Lina expected such opposition from the village scandalmongers, those closed-minded gossips who’d looked down on her for as long as she could remember. She was the daughter of a fallen woman and a faithless scoundrel, and she’d grown up knowing that most of Malton’s gentry held her in contempt. But on each of the previous occasions when she’d met Mr. Niven, back when Edward was alive, he’d bowed and smiled and bowed again, patently eager to please.

That look the lawyer had given her wasn’t fair. She hadn’t done anything wrong.

Well, she’d show him, when her baby came. She’d have a boy and that boy would be the new earl and then she’d have the pleasure of giving Mr. Niven the sack.
What a pity, Mr. Niven, that after your years of hard work your services will no longer be required.
She was convinced her baby would be a boy, if only because she’d had more than enough of being poor and looked down on and she refused to believe God wanted her to raise a child that way.

Cassandra came back in and resumed her seat without a word.

Lina searched her face. “What is it, Cassie? What did the dairymaid say? I know something is wrong when you turn oysterish on me.”
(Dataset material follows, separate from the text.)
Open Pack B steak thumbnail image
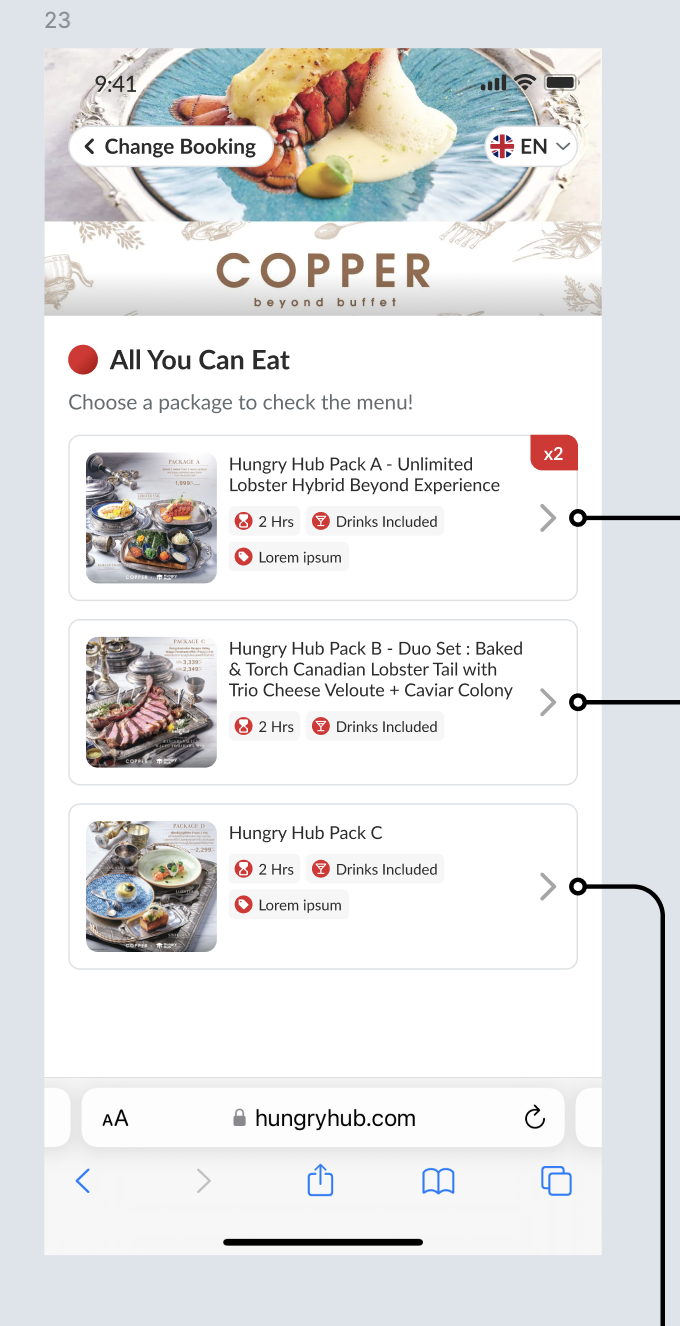 point(151,702)
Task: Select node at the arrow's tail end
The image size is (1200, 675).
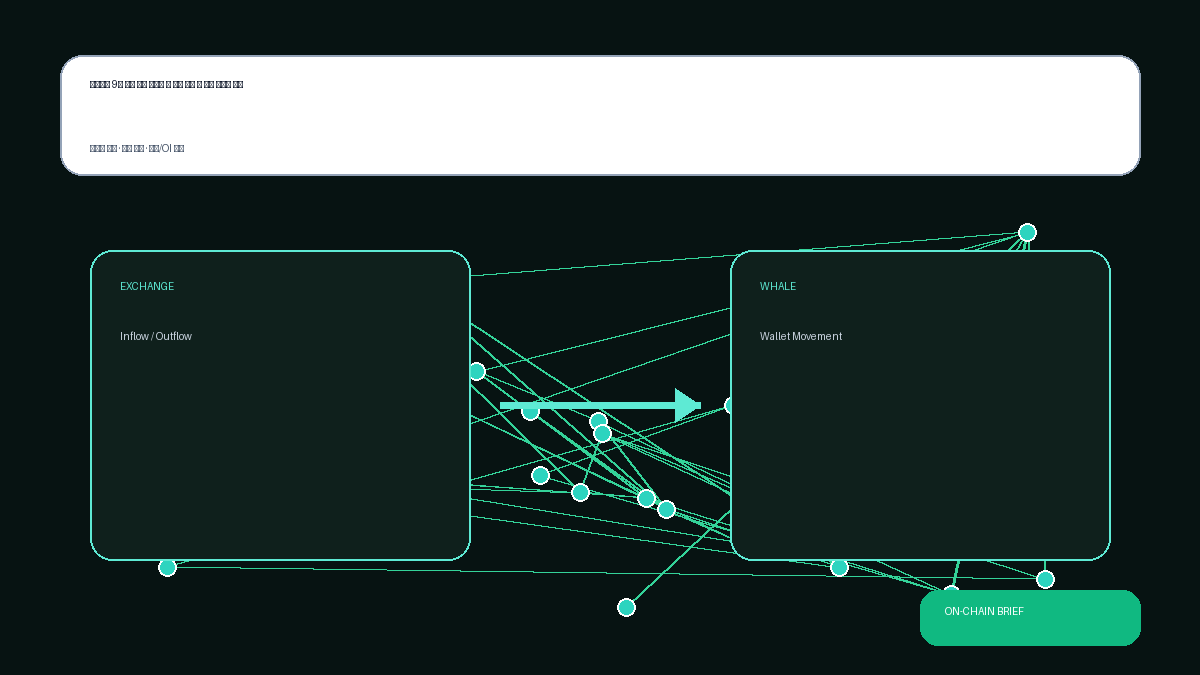Action: coord(530,412)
Her sister sighed. “Very well, but you mustn’t let it upset you.”

“I won’t,” Lina promised, as if one really could agree to blithely shrug off life’s slights and misfortunes. She sat forward.

“Apparently the abbey is all abuzz. The cousin arrived last night.”

The cousin.
Instinctively, Lina’s hand went to her still-flat abdomen. Perhaps she had done something wrong after all, however unwittingly. “I suppose they told him...?”
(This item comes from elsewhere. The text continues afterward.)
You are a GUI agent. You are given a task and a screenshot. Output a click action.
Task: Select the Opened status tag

“I’m certain they had to.”

Yet another scowling adversary to add to her list, and she’d never even met this one. “What’s he like?”
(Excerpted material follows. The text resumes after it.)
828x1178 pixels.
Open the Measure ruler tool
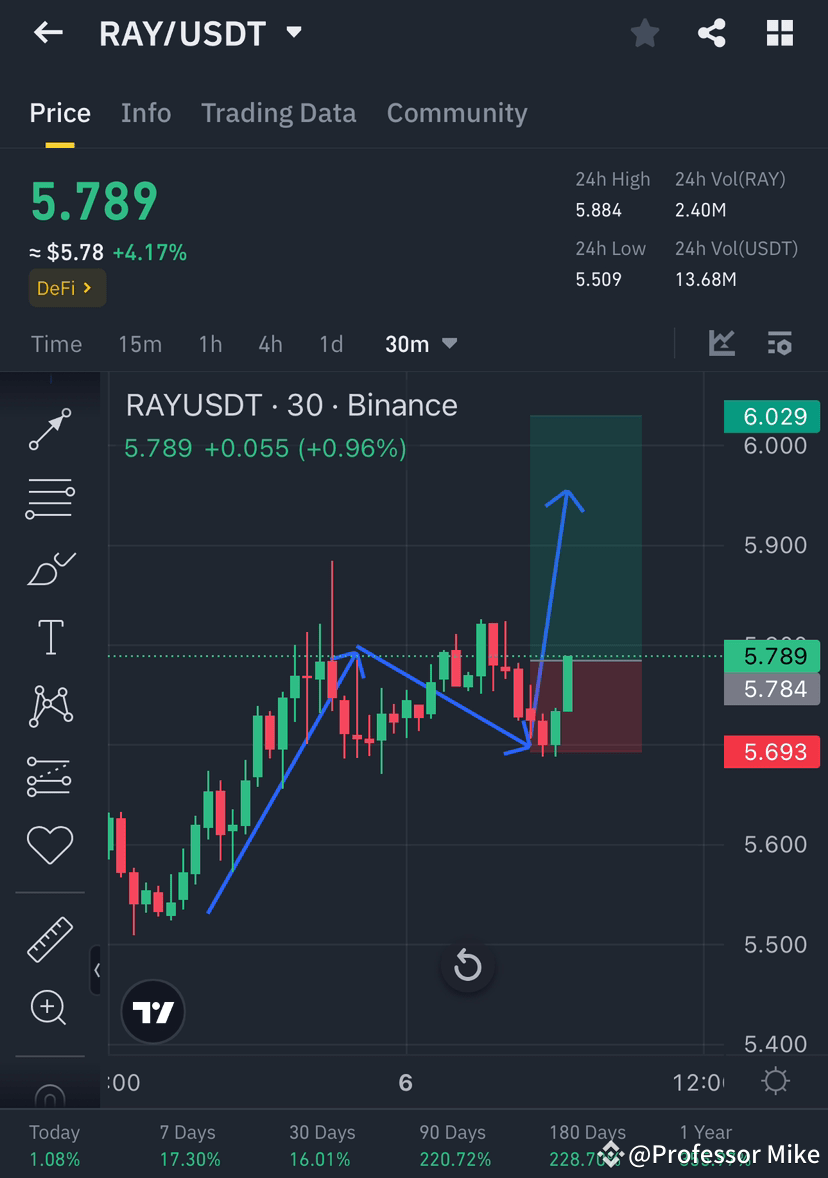point(48,939)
“A widower with a young daughter. Martha says he’s in his early thirties and a fine figure of a man, while Mrs. Phelps knew at a glance that he’d been in the war.”

“How?” Lina said airily. “Did he lose part of his anatomy to a cannonball?”

“I expect she meant he has a military bearing.”

Lovely. He was probably used to barking orders, then. And Martha was mad for anything in breeches, so in the chambermaid’s parlance,
a fine figure of a man
was the kind of faint praise reserved for thickset gentlemen with craggy faces.

Lina stopped herself. She was being unfair, finding fault when she hadn’t even set eyes on the gentleman. Still, she couldn’t help but feel let down. For some reason she’d imagined the cousin—Edward’s successor—as being very like her husband. They were both Vaughans, after all. But it sounded as if this man possessed none of Edward’s sweetness, none of his elfin charm.

“And there’s more,” Cassie said. “He’s brought his brother with him. His
unmarried
brother.”

That made two new adversaries, then, for Lina couldn’t imagine the brother would be any happier about being consigned to obscurity.

A spark of excitement lit Cassie’s blue eyes. And why shouldn’t she look excited, with an eligible young gentleman arriving in the neighborhood? She was long overdue for a
beau
, and too pretty not to have one. “He’s about my age, Martha told the dairymaid—‘thin, even handsomer than his brother, but a bit of an odd duck.’ What do you suppose she meant by that last part?”

“I’ve no idea. Will we have a chance to meet them?”

“The older brother hasn’t said yet whether they mean to stay until the question of the inheritance is settled or go back to his property in Hampshire, though the feeling below stairs is that they’ll go. The servants are convinced he’s only giving his daughter a short respite before they take to the road again.”

Well, that was something at least. Lina would breathe easier without the heir presumptive lingering in the vicinity, watching like a vulture from only half a mile away, adding a fervent wish to his prayers every night that her baby would be a girl. She might have crossed paths with him now and then, and she couldn’t imagine anything more awkward than having to make polite conversation with the man whose hopes must run so entirely counter to her own.